I have a function with two arguments, lagg
and thres
I have a vector of zeros and ones representing recession dates. I want to manipulate an economic time series (turning it into zeros and ones) and get it as close to "dating" recessions as possible.

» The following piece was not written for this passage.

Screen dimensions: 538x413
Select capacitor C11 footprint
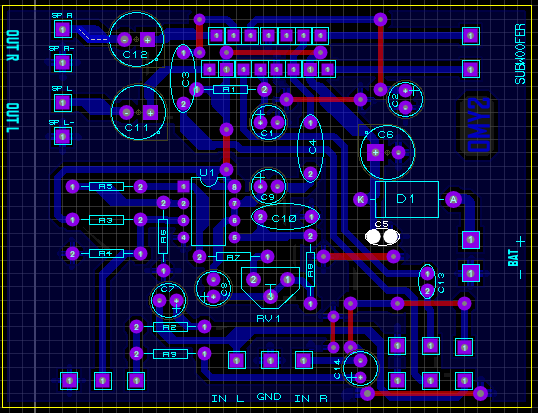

Here is the function, which is passed to eval_f
hoping to maximize the F1 score.
fxn_unsmoothed2 <- function(input)
{ lagg <- input[1]
thres <- input[2]
truth <- data.matrix(USREC[-1:-lagg,])
chng <- percentchange(goodsmtx,lagg)
chng[chng<thres] <- 1
chng[chng!=1] <- 0
FP <- length(which(chng==1 & truth==0))
FN <- length(which(chng==0 & truth==1))
TP <- length(which(chng==1 & truth==1))
TN <- length(which(chng==0 & truth==0))
return (2*(TP/(TP+FP))*(TP/(TP+FN)) / ((TP/(TP+FP))+(TP/(TP+FN))))
}
The whole input[1]
thing is confusing to me. I saw it on a separate post.
I then do
x0 <- c(11,.005)
opts <- list("algorithm"="NLOPT_GN_ISRES",maxeval=100000)
res <- nloptr( x0=x0,
eval_f=fxn_unsmoothed2,
opts=opts)
It runs zero iterations and tells me:
NLOPT_INVALID_ARGS: Invalid arguments (e.g. lower bounds are bigger than upper bounds, an unknown algorithm was specified, etcetera
I have no idea what I'm doing wrong. At least I finally figured out how to pass initial arguments, lol.